I found the post that I based my original reasons upon and it WAS from WAT:

Quote
posted December 04, 2002 12:14 PM
________________________________________
quote:
________________________________________
Originally posted by oswald:
So WAT what do think about this one?
________________________________________
Hi Oz - What I think is not important, but since you asked, I think I'm glad I don't have your dilemma. In your case, I think I'd not squeal to OM's spouse after 2.5 years due to the (not overwhelming) consideration that he and his current spouse were not yet married. He hadn't yet made the Supreme promise. This doesn't mean he's not pond scum.
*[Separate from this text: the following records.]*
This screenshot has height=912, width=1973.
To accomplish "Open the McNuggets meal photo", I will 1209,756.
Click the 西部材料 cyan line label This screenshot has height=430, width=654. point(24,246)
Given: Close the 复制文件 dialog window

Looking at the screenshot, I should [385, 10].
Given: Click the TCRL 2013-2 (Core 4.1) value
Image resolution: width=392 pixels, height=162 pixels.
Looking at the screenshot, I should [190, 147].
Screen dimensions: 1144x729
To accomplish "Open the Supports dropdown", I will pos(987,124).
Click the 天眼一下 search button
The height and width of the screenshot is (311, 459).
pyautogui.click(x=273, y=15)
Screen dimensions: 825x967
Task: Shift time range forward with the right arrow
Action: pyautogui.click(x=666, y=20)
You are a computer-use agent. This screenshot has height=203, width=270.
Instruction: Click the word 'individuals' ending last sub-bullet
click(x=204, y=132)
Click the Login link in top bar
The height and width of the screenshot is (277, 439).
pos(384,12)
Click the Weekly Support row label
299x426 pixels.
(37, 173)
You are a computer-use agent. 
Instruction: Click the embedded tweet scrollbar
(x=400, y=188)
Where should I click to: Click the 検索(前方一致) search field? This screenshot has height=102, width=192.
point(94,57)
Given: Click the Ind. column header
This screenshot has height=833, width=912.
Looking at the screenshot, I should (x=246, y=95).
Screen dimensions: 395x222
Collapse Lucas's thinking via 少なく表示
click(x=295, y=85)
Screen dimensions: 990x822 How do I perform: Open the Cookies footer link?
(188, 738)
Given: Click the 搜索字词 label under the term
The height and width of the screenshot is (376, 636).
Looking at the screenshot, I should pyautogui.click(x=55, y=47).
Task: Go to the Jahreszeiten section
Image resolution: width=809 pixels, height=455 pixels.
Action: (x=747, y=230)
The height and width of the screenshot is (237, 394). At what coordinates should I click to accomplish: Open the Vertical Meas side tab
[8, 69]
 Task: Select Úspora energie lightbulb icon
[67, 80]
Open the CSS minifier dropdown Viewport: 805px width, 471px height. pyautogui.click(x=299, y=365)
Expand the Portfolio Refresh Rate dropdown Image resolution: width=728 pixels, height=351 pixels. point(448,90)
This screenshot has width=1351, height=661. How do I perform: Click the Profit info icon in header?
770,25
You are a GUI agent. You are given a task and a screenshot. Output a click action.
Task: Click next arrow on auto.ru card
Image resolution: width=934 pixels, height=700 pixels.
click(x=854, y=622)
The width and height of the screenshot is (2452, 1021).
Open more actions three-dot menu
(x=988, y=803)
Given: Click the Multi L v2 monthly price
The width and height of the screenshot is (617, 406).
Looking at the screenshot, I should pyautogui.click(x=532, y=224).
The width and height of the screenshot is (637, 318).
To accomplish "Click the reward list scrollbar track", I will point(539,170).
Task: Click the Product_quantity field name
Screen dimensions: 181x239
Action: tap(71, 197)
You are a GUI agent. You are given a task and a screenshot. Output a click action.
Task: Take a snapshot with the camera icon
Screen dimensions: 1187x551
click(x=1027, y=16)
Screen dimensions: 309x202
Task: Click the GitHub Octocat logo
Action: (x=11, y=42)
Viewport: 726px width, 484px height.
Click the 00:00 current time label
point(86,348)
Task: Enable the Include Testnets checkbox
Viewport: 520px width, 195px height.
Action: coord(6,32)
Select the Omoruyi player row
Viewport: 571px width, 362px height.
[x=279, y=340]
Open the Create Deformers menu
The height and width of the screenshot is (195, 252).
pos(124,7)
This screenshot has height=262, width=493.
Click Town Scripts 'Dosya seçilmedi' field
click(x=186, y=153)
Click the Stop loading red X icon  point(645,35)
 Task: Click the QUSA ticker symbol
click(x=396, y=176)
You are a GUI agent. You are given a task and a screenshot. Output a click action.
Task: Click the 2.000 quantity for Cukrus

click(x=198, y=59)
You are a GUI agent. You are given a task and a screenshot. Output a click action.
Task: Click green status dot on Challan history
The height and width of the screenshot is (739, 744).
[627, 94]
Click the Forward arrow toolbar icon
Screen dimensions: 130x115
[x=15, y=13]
Yes, you'll have to live with your regret. But I believe we'd all do things a little differently if given another chance - especially those of us who didn't achieve our immediate goals.


As a refresher, the point of this thread started in July, 2001 was to air out the pros and cons of squealing to OP's spouse. As we can see, not one size fits all and there is no one correct answer.


Thanks Oz, for contributing yet another twist on a nasty topic.


WAT
________________________________________
Posts: 6889 | Registered: Sep 2000 | IP: Logged |




LG said he has asked Dr. Harley to comment about delayed exposure. I look forward to his insight.

Of utmost importance is respect and a right heart attitude towards those whose perceptions may be different (not right or wrong per say) but just different for whatever reason. I've been registered for 3 weeks and appreciated everything I've learned from those who agree and disagree with me and each other.

Hearing dissenting opinions and discussions only made me dig deeper for the truth as it applies to me and our situation. But I felt bad for inadvertantly committing a 'threadjack' before I even knew what one was!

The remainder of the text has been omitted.